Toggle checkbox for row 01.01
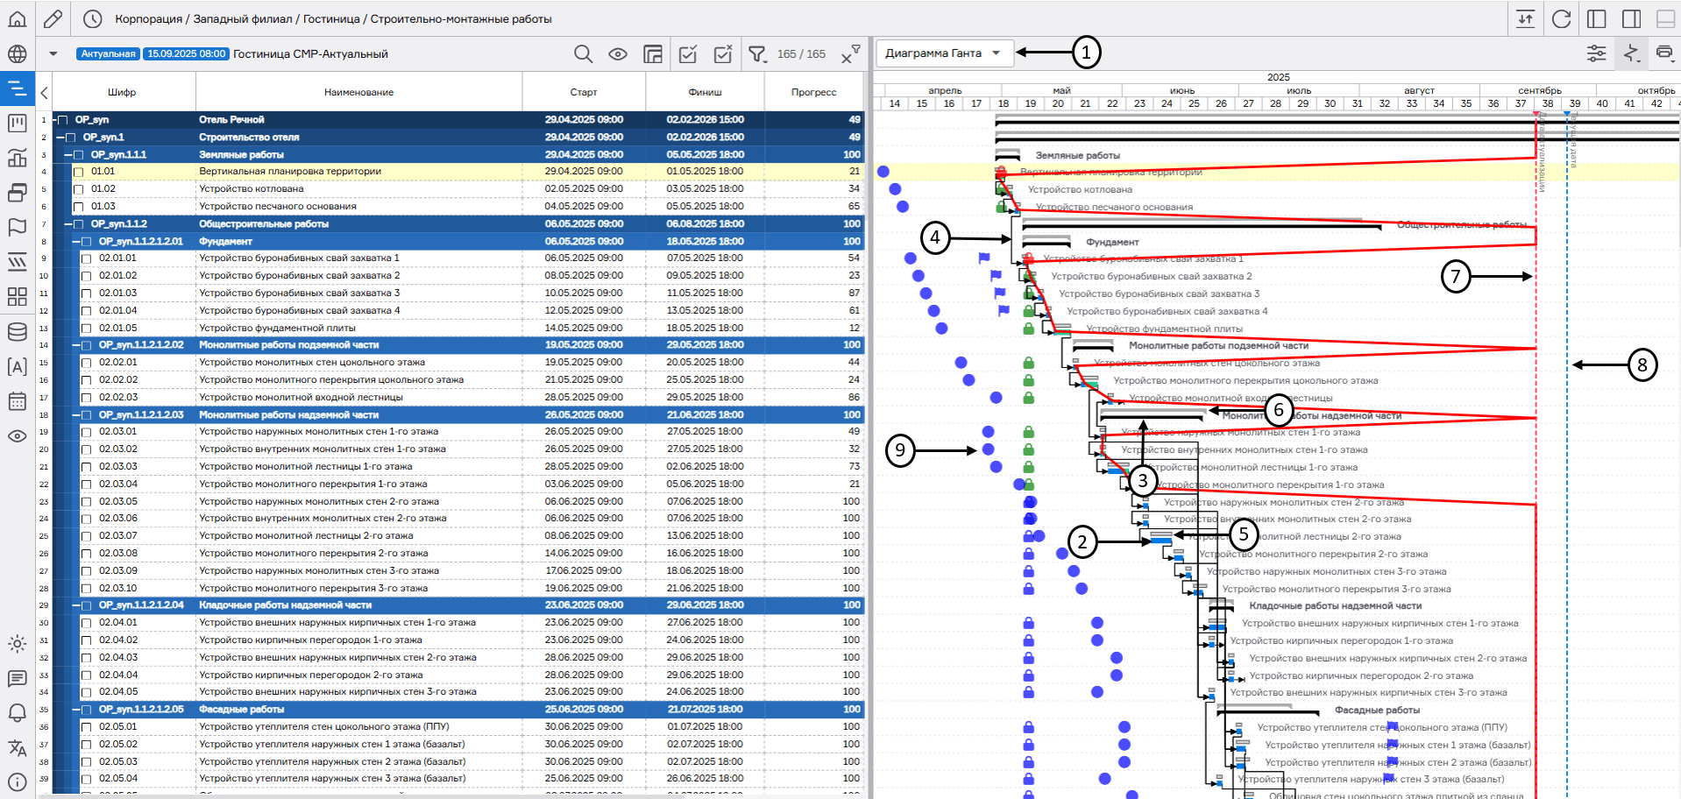 (x=78, y=172)
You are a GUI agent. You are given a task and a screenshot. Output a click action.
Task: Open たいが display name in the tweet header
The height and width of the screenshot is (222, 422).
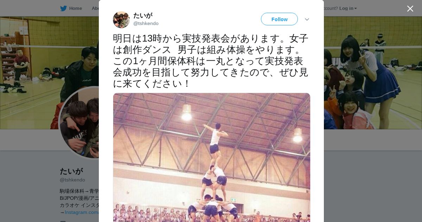click(x=143, y=16)
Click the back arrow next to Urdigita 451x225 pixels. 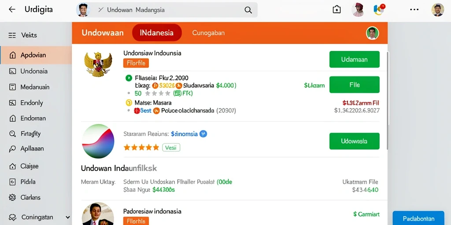pyautogui.click(x=12, y=10)
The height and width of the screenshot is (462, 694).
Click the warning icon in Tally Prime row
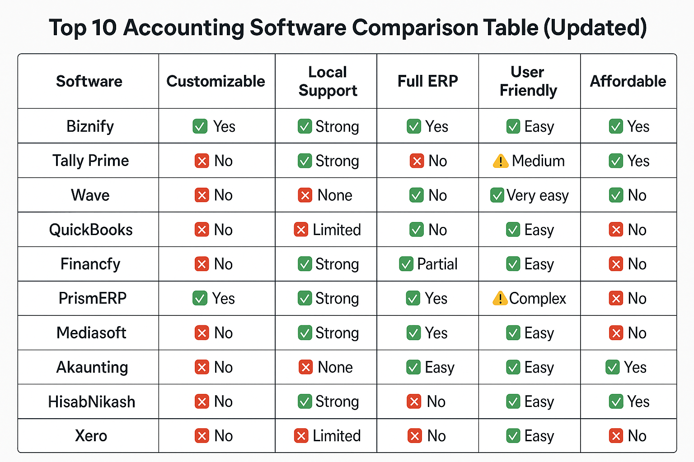(x=500, y=161)
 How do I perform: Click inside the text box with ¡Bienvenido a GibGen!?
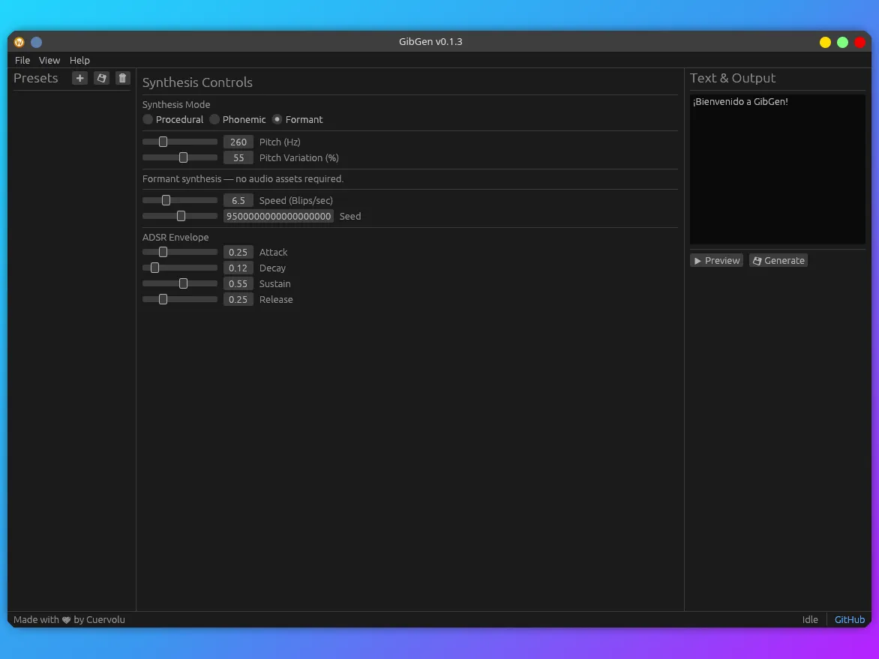pyautogui.click(x=777, y=169)
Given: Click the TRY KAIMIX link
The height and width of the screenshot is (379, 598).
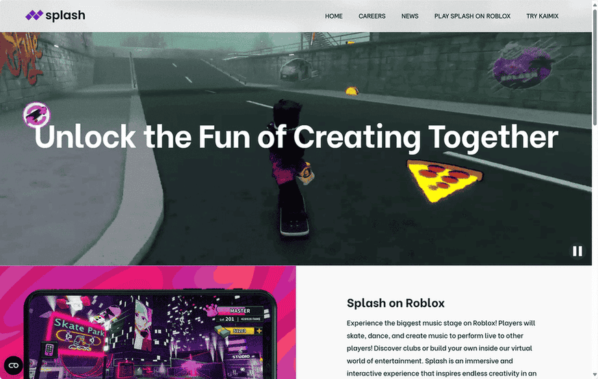Looking at the screenshot, I should tap(543, 16).
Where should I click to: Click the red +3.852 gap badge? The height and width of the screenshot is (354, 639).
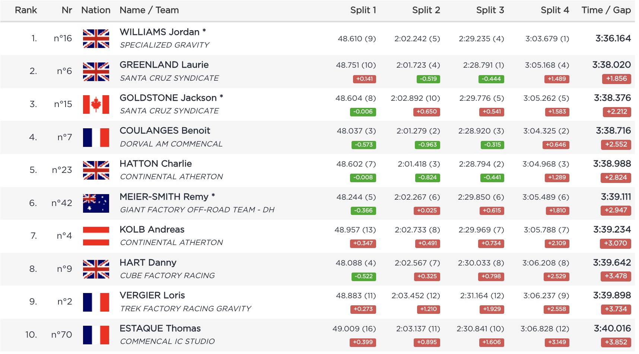[x=616, y=342]
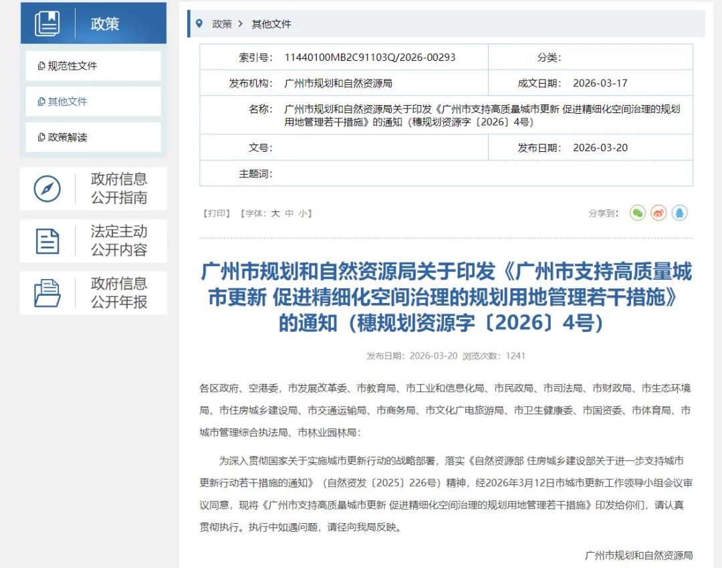Select the document icon next to 法定主动公开内容
The image size is (722, 568).
point(46,241)
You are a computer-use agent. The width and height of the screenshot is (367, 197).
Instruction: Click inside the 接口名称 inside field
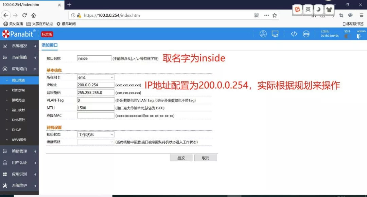click(x=94, y=58)
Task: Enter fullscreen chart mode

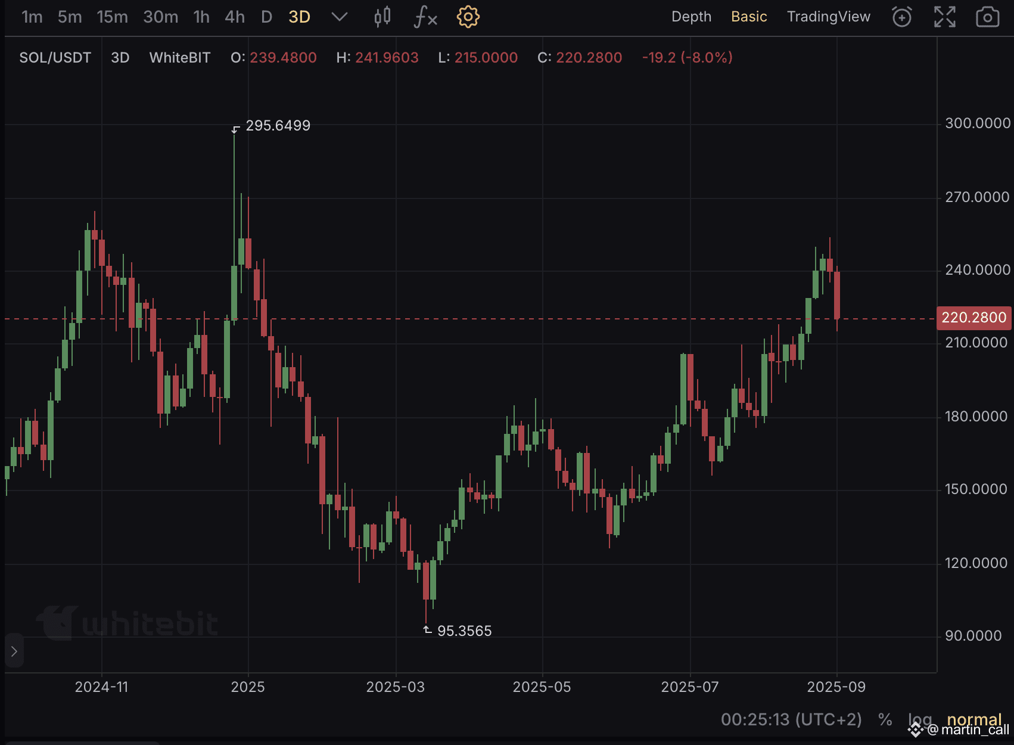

........

Filter the data for the string "agent". Copy each matching line.

You are a GUI agent. You are given a task and a screenshot. Output a click action.
You are a computer-use agent. The width and height of the screenshot is (367, 197).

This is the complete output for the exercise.